Document segment

--- BEGIN ---

Exception 2: Asbestos cement pipe in the fire protection and makeup water systems and cast iron valves in the makeup water system are not coated as recommended by LR-ISG-2015-01, appendix B, Table XI.M41-1.

The inspectors determined that the asbestos cement piping would not corrode from the soil surrounding the pipe. The licensee identified in their inspection plan evaluation of asbestos cement piping and inspection of the buried cast iron makeup water valves. The program procedures require entering adverse conditions into the corrective action program. Based on these factors, the inspectors identified no concerns associated with this exception.

Exception 3: Current backfill procedure does not specify that backfill located within 6 inches of the component will meet ASTM D 448-08 size number 67 (size number 10 for polymeric materials). An enhancement has been included to ensure future compliance with LR-ISG-2015-01.

The inspectors determined that the licensee no longer included this exception since they added the requirement to plant procedures. Specifically, procedure MIP C-15.0, Excavation and Backfill, revision 5, requires the use of Backfill that is located within 6 inches of steel components meets ASTM D 448-08 size number 67 (size number 10 for polymeric components).

Exception 4: The GALL report requires that inspections of buried and underground piping and tanks will commence ten years prior to the period of extended operation.

Because of the expedited timeframe to implement the buried piping and tanks aging management program, initial inspections will be completed by December 1, 2028, after both units have entered the period of extended operation.

The inspectors verified that the licensee had established three inspection intervals to accommodate timely renewal. The first interval for Unit 1 and Unit 2 occurs from 2014 or 2015, respectively, through 2028. The second interval will be 2024 - 2034 for Unit 1 and 2025 - 2035 for Unit 2. In addition, the licensee will not credit any inspections for the first intervals through 2028 towards the inspection requirements in the second intervals. The licensee planned to complete their first interval inspections during outages that will occur in the spring and fall of 2025, 2026 and 2027.

The inspectors reviewed the aging management program basis document, implementing procedures, drawings, licensing correspondence, corrective action documents, and completed and planned work activities. The inspectors determined that the licensee had included their commitments among appropriate procedures for the activity being implemented (e.g., fire water flow testing, cathodic protection system testing, or excavation and backfill). Procedure TS5-ID3, Buried Piping and Tanks Program, revision 9, included the requirements for performing license renewal inspections.

The inspectors determined that the licensee established a buried piping technical basis document that prescribed requirements for implementing the license renewal buried piping and tanks program. The basis document described how they implemented the requirements of LR-ISG-2015-001 and accounted for the as-found condition of the in-scope piping (i.e., condition of their cathodic protection system, coatings, and backfill). The inspectors determined that the licensee identified the piping segments for excavation for the first interval. Also, the licensee established calculation 9000041674, Buried Piping and Tanks Program Asset Management Plan, revision 4, that continued to implement other buried piping inspections.

--- END ---

Recorded information
--- BEGIN ---

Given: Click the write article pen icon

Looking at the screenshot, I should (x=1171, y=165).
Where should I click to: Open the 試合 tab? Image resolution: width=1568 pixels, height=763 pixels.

--- END ---

Your tasks
1 – List every licensee procedure or calculation that the buried piping inspection excerpt cites with a revision number. Give each one's identifier, title, and revision.
2 – Pick up the buried piping inspection excerpt after its last sentence and extend it in the same technical voice.

Answers for the tasks
1 –
- Procedure MIP C-15.0, Excavation and Backfill, revision 5
- Procedure TS5-ID3, Buried Piping and Tanks Program, revision 9
- Calculation 9000041674, Buried Piping and Tanks Program Asset Management Plan, revision 4

2 –
Because the licensee had initiated plans to complete but had not completed several inspections and had not completed their cathodic protection modification, the inspectors could not complete review of this program. The licensee initiated SAPN 51261789 because they identified from review of the prior ten years of cathodic protection system performance that the system had not met the requirement to exceed the -850 mV acceptance criteria more than 80 percent of the time.

SAPN 51261789 had tasks that tracked the corrective actions needed to bring the cathodic protection system into compliance. The inspectors will review this program during a future Phase 3 inspection.

Based on the review of the procedures, records, and discussions with licensee personnel, the inspectors did not identify any findings or violations of more than minor significance for this aging management program.

(13) A.2.2.28 ASME Subsection IWE (XI.S1) and Commitment 30 This existing condition monitoring program manages loss of material, loss of sealing, and leakage through containment and provides aging management of the steel liner of the concrete containment building (including the containment liner plate and its integral attachments), containment hatches and airlocks, and pressure-retaining bolting.

Commitment 30 specified:

Continue the ASME Subsection IWE aging management program with enhancements to:

  • Identify the listed documents to form a basis for the bolting program.
  • Prohibit the use of molybdenum disulfide as a lubricant for structural bolts.
  • Inspect non-coated surface examinations for arc strikes.
  • Require a one-time volumetric examination of metal liner surfaces that are inaccessible from one side, only if triggered by plant-specific operating experience. The trigger includes any plant-specific occurrence of measurable metal liner corrosion (material loss exceeding 10 percent of nominal) initiated on the inaccessible side or areas.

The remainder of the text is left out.